Die Fraktion Unabhängige Bürger möchte die Straßenausbaubeiträge abschaffen. Hierzu hat die Fraktion zur kommenden Sitzung der Stadtvertretung einen Antrag gestellt.

Silvio Horn

Die Fraktion Unabhängige Bürger beantragt zur nächsten Stadtvertretung die ersatzlose Aufhebung der Pflicht für Schweriner Anlieger, Straßenausbaubeiträge leisten zu müssen. Der Oberbürgermeister soll dazu eine Satzungsänderung für Schwerin vorlegen und gleichzeitig mit dem Land über Ausgleichszahlungen wegen zu erwartender Einnahmeverluste verhandeln. Hintergrund des erneuten Vorstoßes: Eine auf Initiative der UB-Fraktion im März 2017 durch die Stadtvertretung bereits beschlossene Beauftragung des Oberbürgermeisters, beim Land eine Änderung des Kommunalabgabengesetzes einzuwerben, war ergebnislos im Sande verlaufen.
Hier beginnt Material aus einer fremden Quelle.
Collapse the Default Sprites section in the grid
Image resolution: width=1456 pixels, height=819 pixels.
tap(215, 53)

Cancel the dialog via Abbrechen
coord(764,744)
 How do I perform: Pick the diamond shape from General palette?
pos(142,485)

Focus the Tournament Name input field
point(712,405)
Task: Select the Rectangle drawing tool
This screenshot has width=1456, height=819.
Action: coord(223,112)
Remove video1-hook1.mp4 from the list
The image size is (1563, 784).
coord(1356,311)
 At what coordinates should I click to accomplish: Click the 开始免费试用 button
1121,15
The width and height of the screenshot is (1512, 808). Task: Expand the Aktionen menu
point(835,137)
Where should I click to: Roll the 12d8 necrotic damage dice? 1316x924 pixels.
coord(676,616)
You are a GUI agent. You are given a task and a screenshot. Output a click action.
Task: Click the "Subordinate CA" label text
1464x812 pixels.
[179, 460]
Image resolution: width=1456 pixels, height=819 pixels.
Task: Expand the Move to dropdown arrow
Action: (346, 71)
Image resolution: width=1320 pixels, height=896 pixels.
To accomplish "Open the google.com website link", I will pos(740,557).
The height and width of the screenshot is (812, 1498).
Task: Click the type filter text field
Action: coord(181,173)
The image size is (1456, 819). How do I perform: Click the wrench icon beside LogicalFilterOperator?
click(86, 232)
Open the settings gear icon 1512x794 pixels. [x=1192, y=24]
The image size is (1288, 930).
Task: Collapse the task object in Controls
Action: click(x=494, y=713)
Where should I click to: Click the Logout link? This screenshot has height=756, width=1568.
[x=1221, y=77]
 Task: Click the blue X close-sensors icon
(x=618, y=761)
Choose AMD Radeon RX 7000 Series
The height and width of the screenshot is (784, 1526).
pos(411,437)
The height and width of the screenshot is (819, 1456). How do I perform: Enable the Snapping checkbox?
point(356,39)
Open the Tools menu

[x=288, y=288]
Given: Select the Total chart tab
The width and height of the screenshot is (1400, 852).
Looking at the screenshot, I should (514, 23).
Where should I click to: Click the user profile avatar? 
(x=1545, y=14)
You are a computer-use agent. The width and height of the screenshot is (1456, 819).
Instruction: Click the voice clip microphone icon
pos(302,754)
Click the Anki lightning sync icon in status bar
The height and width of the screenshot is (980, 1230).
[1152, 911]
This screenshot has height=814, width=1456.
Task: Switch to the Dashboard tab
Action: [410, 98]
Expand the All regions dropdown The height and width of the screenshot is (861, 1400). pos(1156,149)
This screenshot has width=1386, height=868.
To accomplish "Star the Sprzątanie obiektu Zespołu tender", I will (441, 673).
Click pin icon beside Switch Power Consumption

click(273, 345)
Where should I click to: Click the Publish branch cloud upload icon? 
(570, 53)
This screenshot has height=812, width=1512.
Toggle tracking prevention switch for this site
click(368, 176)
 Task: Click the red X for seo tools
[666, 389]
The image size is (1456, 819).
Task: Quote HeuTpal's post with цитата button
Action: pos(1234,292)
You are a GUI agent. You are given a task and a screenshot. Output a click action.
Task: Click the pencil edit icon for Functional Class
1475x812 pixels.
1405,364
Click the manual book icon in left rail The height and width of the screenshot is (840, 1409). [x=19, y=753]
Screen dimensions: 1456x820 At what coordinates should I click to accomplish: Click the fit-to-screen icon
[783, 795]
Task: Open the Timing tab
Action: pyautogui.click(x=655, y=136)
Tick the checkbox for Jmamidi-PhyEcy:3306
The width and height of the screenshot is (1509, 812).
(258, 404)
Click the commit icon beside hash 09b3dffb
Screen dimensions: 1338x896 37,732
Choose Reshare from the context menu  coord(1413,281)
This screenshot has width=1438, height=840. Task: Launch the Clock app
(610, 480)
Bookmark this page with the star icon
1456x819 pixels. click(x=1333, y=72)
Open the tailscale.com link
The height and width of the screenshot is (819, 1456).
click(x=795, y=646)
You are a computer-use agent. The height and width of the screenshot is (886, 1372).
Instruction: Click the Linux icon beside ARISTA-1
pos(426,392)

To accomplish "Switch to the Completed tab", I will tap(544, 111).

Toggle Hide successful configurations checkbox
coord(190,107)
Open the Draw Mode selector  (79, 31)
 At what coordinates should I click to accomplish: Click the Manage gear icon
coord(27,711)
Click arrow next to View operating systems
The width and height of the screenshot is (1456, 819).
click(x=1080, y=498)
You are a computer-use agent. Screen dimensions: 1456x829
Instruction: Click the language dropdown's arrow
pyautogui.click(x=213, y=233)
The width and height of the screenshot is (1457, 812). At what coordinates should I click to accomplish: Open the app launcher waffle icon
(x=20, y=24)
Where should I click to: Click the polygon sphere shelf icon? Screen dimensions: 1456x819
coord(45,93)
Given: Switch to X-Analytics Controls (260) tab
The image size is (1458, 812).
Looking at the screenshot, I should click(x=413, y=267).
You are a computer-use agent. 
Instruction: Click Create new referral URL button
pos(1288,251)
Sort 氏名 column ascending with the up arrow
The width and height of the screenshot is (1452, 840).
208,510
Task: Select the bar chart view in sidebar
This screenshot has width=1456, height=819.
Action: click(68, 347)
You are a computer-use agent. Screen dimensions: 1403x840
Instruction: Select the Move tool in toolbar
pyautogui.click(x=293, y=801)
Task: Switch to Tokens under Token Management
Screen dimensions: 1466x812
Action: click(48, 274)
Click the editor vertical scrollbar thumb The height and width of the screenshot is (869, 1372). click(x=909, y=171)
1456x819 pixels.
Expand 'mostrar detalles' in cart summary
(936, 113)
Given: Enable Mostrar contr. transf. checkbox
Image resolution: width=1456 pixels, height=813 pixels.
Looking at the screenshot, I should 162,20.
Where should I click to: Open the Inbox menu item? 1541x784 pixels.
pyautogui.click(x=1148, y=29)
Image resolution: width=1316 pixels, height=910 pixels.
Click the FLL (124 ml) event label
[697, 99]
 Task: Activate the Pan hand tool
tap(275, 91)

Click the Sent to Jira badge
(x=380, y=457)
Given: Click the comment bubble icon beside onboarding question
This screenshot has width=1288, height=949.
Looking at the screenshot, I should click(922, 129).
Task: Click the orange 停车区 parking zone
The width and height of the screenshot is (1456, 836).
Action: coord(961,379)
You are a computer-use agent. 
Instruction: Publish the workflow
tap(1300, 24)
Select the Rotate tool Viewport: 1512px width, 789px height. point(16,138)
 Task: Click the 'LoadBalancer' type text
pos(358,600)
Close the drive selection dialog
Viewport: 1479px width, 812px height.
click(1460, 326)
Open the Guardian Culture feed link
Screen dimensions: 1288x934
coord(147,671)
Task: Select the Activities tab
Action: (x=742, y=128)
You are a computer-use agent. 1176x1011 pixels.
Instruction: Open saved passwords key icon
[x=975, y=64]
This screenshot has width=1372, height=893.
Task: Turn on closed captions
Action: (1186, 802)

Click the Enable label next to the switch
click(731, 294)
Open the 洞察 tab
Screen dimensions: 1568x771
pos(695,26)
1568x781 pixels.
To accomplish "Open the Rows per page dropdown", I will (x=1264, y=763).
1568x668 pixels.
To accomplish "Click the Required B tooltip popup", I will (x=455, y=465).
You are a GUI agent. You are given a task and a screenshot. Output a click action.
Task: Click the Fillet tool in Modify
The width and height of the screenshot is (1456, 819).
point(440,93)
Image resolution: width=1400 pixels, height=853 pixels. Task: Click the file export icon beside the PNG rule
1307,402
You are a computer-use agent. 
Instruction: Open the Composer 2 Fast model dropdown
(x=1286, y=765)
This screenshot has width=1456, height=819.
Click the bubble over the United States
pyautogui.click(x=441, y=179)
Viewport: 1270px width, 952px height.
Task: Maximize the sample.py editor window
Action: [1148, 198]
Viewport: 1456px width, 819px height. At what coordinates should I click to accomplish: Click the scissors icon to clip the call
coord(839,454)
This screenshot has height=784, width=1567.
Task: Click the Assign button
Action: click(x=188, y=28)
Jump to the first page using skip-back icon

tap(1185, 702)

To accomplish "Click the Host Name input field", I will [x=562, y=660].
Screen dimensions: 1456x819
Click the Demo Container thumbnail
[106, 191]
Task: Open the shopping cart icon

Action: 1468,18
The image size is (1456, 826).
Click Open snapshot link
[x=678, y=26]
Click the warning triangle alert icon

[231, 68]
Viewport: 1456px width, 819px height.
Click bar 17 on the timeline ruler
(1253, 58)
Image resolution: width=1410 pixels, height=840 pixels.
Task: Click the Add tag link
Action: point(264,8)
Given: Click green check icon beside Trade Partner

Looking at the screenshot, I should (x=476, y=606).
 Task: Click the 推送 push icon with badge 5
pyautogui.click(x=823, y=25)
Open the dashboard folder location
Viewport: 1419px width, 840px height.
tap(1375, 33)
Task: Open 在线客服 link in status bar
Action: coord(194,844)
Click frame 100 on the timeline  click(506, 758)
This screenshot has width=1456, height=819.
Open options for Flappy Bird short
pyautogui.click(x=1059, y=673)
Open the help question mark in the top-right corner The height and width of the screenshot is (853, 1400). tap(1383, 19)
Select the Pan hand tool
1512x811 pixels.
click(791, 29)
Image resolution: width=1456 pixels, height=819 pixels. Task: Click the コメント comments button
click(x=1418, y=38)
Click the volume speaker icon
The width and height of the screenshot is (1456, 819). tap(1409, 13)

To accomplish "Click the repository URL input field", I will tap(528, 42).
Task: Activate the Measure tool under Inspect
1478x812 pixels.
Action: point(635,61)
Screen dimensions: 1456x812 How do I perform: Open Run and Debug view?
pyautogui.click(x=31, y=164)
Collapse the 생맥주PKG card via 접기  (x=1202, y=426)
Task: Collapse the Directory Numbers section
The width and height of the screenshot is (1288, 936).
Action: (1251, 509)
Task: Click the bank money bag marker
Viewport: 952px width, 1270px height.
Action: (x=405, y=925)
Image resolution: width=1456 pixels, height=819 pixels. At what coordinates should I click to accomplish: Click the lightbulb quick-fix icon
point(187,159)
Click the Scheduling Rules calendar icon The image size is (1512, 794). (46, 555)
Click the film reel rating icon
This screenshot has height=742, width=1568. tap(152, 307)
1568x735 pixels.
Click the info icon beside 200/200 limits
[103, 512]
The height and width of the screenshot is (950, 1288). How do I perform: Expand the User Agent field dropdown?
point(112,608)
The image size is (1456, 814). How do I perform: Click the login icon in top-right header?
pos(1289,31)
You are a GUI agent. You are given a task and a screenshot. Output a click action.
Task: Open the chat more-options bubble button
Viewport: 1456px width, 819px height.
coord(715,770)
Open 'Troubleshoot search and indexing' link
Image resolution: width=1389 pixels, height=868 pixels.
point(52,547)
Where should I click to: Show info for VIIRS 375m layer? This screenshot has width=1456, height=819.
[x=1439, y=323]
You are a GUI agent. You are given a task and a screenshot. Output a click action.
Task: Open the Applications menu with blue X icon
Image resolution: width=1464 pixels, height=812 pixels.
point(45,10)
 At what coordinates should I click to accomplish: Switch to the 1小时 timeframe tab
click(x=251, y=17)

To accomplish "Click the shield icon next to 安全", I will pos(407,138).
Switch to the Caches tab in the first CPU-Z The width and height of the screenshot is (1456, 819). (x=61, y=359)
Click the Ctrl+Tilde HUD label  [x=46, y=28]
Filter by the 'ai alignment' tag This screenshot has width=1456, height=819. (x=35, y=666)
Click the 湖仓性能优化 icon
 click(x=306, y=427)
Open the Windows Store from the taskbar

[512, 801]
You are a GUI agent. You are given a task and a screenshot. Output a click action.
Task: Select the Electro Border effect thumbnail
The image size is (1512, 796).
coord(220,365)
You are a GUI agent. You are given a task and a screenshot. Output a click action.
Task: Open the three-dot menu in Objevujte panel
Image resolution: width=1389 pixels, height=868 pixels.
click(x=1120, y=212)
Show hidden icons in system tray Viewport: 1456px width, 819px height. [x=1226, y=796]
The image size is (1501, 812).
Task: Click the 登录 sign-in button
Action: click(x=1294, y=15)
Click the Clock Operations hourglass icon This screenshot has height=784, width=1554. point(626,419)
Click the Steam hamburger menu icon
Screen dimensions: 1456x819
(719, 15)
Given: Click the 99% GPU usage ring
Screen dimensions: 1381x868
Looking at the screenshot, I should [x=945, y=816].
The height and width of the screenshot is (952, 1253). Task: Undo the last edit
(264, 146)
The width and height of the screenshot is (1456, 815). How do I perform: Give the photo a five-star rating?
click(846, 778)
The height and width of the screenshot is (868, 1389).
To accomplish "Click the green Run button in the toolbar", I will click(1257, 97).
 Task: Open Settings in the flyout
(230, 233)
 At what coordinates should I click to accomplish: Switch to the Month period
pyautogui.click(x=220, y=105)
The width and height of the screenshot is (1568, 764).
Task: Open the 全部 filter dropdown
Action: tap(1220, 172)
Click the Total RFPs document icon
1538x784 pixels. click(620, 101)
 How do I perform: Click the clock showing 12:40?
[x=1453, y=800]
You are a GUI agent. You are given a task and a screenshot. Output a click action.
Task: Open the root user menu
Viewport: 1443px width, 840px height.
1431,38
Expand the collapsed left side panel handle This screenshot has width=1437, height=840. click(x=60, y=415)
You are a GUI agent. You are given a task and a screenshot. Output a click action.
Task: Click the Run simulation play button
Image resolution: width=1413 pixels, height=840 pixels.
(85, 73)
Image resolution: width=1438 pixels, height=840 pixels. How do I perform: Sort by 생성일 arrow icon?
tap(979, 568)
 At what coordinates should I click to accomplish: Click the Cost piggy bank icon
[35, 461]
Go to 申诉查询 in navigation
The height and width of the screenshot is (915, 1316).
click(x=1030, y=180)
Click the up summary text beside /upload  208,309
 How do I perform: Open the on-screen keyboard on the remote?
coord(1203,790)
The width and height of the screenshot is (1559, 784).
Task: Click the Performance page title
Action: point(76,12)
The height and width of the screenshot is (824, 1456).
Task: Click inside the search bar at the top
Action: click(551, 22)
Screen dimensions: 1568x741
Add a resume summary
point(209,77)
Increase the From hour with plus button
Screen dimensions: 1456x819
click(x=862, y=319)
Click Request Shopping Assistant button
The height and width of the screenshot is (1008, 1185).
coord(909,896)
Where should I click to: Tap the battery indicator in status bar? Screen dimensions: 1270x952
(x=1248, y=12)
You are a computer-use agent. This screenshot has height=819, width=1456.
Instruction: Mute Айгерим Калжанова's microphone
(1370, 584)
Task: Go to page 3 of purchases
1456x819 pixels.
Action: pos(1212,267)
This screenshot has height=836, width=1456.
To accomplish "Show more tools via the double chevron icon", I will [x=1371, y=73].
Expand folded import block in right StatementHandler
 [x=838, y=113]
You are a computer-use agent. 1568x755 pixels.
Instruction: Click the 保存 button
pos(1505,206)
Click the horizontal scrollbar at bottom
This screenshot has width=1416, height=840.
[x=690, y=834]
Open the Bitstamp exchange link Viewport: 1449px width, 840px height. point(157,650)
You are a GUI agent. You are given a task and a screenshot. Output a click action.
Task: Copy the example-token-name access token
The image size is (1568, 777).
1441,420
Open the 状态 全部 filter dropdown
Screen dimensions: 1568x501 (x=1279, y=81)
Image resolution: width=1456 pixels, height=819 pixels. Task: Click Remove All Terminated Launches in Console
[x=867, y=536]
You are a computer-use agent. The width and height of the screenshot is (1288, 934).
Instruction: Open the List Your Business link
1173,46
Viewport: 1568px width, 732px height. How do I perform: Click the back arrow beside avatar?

Das von der Stadt in Auftrag gegebene Gutachten zu Möglichkeiten der Abgabenreduzierung bringe keine grundsätzliche Lösung.

 

Beiträge sind Relikt aus alten Zeiten 

 

„Wir wollen jetzt für Schwerin Nägel mit Köpfen machen. Mehrere Fraktionen sagen, dass sich was ändern muss. Deswegen haben wir diesen ungewöhnlichen Antrag eingereicht, mit dem wir bei einer möglichen Beschlussfassung für die Schweriner Bürger einen gebührenrechtlichen Alleingang, ja man kann sogar sagen, den zivilen Ungehorsam wagen“, erklärte Silvio Horn, Fraktionsvorsitzender der Unabhängigen. Egal, wo man hinsähe: Die Pflicht für Anlieger, den Ausbau von Straßen und weiteren Anlagen wie zum Beispiel Straßenbeleuchtung anteilig finanzieren zu müssen, sorge nicht nur für Unmut, sondern zu teils existenzbedrohenden Abgabenlasten. „Es sind in der Regel vierstellige Summen, in der Rogahner Straße teilweise sogar über 50.000 Euro, die einzelne Anlieger zahlen sollen. Solche Lasten für Einzelne sind doch durch nichts zu rechtfertigen, durch kein Gesetz, durch keine Satzung. Ich bin der Meinung, öffentliche Infrastruktur, die von allen Bürgern genutzt wird, muss vom Staat und nicht von den Anliegern bezahlt werden“, so Horn weiter. Diese Regelungen im Landesgesetz und in der städtischen Satzung seien nichts anderes als abgabenrechtlich überholte Relikte aus vergangenen Zeiten, die dringend abgeschafft gehörten. Die Vorschläge im Gutachten von Professor Arndt zur Abmilderung der Gebühren im Einzelfall seien zwar besser als nichts, blieben aber nur Kosmetik an einem grundlegend falschen Konstrukt.

 

Druck auf das Land machen

 

In Schwerin gäbe es bei allen umlagepflichtigen Baumaßnahmen der jüngeren Vergangenheit einen schwelenden Konflikt zwischen zahlungspflichtigen Anliegern und der Verwaltung, der nicht gelöst werden könne. „Wir diskutieren schon seit langem nicht mehr über die bestmögliche Gestaltung von öffentlicher Infrastruktur, sondern nur noch, wie man die wachsende Anzahl von Fragen der berechtigterweise entstehenden Bürgerinitiativen beantworten kann. Der Beigeordnete Nottebaum hat öffentlich erklärt, auch er finde diese Regelung ungerecht. Wenn hier Verwaltung und Stadtvertretung gemeinsam vorangehen, wird der Druck auf das Land wachsen, das Kommunalabgabengesetz zu ändern“, so Horn.